3. The Bill also provides a grandfathering arrangement under which these new requirements will not apply to the personal data that has been used in direct marketing before the entry into force of the new requirements (“the commencement date”). In other words, the data user can continue to use such personal data after the commencement date without complying with the new requirements as long as it is used for direct marketing its own products/services which belongs to the same class of products/services as before.
4. “I envisage that the commencement date will not be a date immediately following the passage of the Bill because sufficient time has to be allowed for data users to prepare for the documentation and procedural changes and IT system enhancement, and for us to draw up the new guidance for data users’ compliance and to undertake other promotion and education activities to introduce the new legislative provisions.
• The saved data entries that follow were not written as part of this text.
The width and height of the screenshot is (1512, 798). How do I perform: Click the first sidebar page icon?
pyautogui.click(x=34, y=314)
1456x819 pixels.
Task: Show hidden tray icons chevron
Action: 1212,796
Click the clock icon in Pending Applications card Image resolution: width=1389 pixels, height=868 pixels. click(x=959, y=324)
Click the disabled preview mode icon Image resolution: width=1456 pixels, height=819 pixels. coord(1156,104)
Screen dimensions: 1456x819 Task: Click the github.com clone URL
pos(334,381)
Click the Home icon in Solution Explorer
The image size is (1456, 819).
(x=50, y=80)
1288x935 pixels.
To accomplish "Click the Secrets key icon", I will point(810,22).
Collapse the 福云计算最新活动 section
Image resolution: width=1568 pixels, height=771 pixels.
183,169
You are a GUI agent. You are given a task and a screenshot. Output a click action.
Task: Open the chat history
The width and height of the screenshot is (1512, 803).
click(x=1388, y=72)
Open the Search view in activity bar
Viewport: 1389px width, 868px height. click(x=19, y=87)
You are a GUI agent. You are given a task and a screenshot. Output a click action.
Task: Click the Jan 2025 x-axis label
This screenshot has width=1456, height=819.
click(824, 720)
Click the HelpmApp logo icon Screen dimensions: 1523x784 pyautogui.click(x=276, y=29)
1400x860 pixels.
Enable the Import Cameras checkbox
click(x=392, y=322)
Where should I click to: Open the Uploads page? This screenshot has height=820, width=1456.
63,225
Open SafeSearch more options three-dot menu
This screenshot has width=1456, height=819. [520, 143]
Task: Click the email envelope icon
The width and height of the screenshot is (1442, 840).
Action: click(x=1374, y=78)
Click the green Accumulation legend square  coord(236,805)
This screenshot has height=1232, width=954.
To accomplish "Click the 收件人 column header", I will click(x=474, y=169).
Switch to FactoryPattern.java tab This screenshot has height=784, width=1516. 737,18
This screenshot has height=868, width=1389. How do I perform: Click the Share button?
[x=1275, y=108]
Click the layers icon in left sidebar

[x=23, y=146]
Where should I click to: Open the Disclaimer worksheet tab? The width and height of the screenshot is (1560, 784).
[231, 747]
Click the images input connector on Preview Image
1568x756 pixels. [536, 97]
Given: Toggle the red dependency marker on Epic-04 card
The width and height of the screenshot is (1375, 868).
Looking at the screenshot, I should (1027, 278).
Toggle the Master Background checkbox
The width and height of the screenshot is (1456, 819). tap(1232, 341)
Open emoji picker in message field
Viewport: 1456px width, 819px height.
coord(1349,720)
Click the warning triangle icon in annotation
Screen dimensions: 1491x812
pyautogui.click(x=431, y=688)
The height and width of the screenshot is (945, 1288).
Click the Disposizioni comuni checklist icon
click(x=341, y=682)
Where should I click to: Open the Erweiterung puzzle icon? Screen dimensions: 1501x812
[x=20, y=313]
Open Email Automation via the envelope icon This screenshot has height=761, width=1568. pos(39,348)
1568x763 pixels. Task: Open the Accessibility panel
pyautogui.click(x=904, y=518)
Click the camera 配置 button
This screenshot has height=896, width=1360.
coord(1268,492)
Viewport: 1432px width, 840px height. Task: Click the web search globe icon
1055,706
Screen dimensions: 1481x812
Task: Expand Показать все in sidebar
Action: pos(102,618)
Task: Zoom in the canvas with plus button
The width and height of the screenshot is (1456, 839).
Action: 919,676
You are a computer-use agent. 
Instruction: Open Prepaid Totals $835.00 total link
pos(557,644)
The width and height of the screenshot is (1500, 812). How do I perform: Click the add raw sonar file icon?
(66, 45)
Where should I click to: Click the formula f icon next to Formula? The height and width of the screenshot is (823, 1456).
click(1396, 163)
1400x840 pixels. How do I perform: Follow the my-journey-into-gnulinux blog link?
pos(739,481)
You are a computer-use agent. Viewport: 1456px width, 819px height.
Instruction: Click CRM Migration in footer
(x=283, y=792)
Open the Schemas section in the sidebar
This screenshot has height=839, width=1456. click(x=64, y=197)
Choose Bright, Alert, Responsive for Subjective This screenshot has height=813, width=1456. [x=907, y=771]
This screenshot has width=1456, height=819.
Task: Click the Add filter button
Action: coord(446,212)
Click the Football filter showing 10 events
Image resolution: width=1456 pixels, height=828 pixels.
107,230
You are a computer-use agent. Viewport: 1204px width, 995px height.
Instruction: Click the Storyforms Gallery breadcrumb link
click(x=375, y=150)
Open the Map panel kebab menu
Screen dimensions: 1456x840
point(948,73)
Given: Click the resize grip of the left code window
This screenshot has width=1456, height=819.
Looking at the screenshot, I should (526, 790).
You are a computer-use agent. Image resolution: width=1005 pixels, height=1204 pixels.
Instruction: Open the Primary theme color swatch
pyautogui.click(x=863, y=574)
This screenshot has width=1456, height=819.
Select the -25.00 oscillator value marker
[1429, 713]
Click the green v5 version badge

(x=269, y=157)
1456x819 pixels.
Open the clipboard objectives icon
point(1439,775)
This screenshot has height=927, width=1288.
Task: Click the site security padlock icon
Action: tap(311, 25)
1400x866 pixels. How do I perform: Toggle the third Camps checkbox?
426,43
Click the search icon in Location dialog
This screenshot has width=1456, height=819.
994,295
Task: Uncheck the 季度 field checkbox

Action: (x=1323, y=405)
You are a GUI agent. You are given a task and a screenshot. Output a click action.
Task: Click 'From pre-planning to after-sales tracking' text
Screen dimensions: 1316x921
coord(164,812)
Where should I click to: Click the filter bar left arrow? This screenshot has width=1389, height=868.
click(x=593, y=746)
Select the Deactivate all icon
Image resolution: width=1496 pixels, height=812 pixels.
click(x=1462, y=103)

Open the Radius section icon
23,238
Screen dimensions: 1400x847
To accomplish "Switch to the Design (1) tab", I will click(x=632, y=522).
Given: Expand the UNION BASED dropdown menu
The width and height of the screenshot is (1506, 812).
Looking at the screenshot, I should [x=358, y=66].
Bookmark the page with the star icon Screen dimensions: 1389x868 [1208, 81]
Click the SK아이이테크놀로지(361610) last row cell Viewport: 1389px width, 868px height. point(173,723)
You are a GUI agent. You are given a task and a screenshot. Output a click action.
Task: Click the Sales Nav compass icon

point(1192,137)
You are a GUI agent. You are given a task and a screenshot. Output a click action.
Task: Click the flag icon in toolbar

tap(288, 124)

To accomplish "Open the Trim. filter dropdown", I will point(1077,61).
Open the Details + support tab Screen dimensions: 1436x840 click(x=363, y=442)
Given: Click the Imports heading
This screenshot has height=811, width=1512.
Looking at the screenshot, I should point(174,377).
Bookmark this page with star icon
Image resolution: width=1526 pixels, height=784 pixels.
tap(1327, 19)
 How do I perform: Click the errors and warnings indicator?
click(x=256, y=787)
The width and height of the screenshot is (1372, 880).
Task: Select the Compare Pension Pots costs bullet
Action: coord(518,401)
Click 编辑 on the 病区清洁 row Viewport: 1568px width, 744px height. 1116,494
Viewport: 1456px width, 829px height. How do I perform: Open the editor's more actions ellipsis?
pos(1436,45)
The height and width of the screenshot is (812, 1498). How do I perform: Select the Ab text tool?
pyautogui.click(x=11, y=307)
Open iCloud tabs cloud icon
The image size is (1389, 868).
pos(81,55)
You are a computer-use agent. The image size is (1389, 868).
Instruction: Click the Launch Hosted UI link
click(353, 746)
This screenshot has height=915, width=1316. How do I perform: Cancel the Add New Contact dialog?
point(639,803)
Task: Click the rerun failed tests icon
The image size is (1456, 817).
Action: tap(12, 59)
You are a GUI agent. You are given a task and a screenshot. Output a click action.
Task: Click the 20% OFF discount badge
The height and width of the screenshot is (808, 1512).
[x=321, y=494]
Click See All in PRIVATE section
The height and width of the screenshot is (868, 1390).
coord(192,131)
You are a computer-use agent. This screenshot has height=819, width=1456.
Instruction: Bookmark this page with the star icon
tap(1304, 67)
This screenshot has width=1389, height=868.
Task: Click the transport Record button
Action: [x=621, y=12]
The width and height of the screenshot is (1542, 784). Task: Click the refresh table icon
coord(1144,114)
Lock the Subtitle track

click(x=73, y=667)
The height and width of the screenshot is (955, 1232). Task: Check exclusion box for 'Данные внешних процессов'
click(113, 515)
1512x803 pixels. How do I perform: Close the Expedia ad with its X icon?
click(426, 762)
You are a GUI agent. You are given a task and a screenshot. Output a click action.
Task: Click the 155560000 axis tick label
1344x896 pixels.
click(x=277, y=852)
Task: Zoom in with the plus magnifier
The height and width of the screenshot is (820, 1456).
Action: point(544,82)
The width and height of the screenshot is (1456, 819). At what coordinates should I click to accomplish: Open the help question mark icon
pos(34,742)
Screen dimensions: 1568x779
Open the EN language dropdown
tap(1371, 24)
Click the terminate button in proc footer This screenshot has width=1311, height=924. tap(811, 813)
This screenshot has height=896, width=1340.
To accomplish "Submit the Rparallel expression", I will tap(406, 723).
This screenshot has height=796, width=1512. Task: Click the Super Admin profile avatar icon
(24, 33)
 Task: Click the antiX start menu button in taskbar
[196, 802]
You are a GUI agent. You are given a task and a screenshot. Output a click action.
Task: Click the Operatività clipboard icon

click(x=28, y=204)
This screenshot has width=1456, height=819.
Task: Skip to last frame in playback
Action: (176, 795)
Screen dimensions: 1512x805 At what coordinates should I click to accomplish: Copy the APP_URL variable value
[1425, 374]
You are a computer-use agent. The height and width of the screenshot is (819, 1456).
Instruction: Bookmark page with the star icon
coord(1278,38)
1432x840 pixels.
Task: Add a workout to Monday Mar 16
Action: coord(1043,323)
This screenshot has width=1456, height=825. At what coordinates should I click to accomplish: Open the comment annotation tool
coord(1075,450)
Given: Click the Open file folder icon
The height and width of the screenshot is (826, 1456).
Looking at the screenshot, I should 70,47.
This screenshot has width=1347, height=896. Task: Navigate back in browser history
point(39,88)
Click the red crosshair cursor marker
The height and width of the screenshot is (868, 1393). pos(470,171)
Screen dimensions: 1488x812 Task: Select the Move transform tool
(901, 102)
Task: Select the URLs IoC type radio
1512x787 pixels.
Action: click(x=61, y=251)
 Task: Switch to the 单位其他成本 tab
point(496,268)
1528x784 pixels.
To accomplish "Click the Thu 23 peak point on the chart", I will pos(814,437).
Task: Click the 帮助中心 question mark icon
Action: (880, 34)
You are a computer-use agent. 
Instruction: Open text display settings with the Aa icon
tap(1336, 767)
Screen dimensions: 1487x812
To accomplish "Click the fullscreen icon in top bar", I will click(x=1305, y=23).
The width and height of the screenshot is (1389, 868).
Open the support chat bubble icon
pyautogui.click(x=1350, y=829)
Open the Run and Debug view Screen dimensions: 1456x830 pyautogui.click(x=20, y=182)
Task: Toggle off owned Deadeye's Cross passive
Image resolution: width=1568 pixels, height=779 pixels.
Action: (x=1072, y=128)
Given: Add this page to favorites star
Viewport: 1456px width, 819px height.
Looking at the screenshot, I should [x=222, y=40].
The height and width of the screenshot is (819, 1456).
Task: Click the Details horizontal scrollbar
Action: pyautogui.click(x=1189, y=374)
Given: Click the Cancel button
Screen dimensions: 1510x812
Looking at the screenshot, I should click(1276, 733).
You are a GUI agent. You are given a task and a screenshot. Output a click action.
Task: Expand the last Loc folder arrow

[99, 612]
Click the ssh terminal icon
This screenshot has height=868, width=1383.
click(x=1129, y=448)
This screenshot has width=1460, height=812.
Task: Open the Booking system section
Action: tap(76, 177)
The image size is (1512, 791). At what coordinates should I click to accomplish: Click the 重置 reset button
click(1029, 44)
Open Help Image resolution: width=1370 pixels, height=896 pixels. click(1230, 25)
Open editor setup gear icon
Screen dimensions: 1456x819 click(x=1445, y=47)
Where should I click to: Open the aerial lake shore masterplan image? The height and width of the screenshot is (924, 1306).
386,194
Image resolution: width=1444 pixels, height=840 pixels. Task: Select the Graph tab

The Hong Kong Association of Banks has suggested a lead time of not less than 10 months. My worry is that some data users may during this intervening period carry out massive direct marketing activities principally for the purpose of avoiding as far as possible compliance with the new requirements after the commencement date. In order to prevent this happening, I have proposed to the Bills Committee to specify a cut-off date (a date as soon as possible after passing of the Bill) after which the data user cannot seek cover under the grandfathering arrangement,” Mr. Chiang commented.
5. “I am also concerned that the wordings of the provisions in the Bill do not spell out clearly if and how future updates of the personal data held by a data user before the commencement date is covered by the grandfathering arrangement. I would suggest that a simple updating of the pre-existing data such as contact personal particulars should be covered but acquisition of new data through (i) updating of the data subject’s personal profile and (ii) new business deals with the data subject should not be covered,” Mr. Chiang added.
Written/oral indication of no objection
6. In view of the prevalence of telemarketing, the Administration proposes to permit (i) a data user’s notification to the data subject as regards use of his personal data for direct marketing and transfer/sale to third parties, and (ii) the data subject’s indication of no objection to such use, to be concluded orally.
7. “This is a water-downed proposal compared with notifying the data subject in writing and obtaining from him a written response. I would insist on the written approach for the sale or transfer of personal data to third parties. This reduces or eliminates the chances of miscommunication between the two parties,” Mr. Chiang commented.
8. “As for the data user’s direct marketing of its own products/services, I can accept the verbal arrangement if it is accompanied by additional safeguards such as requiring the data user (i) to send a written confirmation to the data subject within 14 days of the latter’s response of no objection, and (ii) not to use the personal data until 14 days have lapsed after issue of the written confirmation and no adverse comment is received,” Mr. Chiang added.
Tracing the source of personal data
9. When personal data are transferred or sold to third parties under either the existing or the proposed regulatory regime, the data users need only inform the data subjects of the classes of persons to which the data is to be transferred/sold, not individual transferees. As such, the data subject would experience extreme difficulties in tracing the culpable parties who improperly transfer or sell his personal data. He would have to make an opt-out against the direct marketing approach of each and every transferee as it arises, instead of the more effective alternative of tackling the problem at its root.
10. “I have repeatedly urged the Administration to confer on the data subjects a right to be informed of the source of their personal data by direct marketers, but to no avail. Noting there is support or no objection from the major industries engaged in direct marketing, I urge the Administration to favorably re-consider the proposal,” Mr. Chiang remarked.
Details of submission to the Bills Committee
11. Full details of the Privacy Commissioner’s concerns and his comments on the Administration’s response at the Bills Committee meeting on 23 April 2012 are found in the Annex. It is expected that they will be discussed at the next Bills Committee meeting scheduled on 2 May 2012.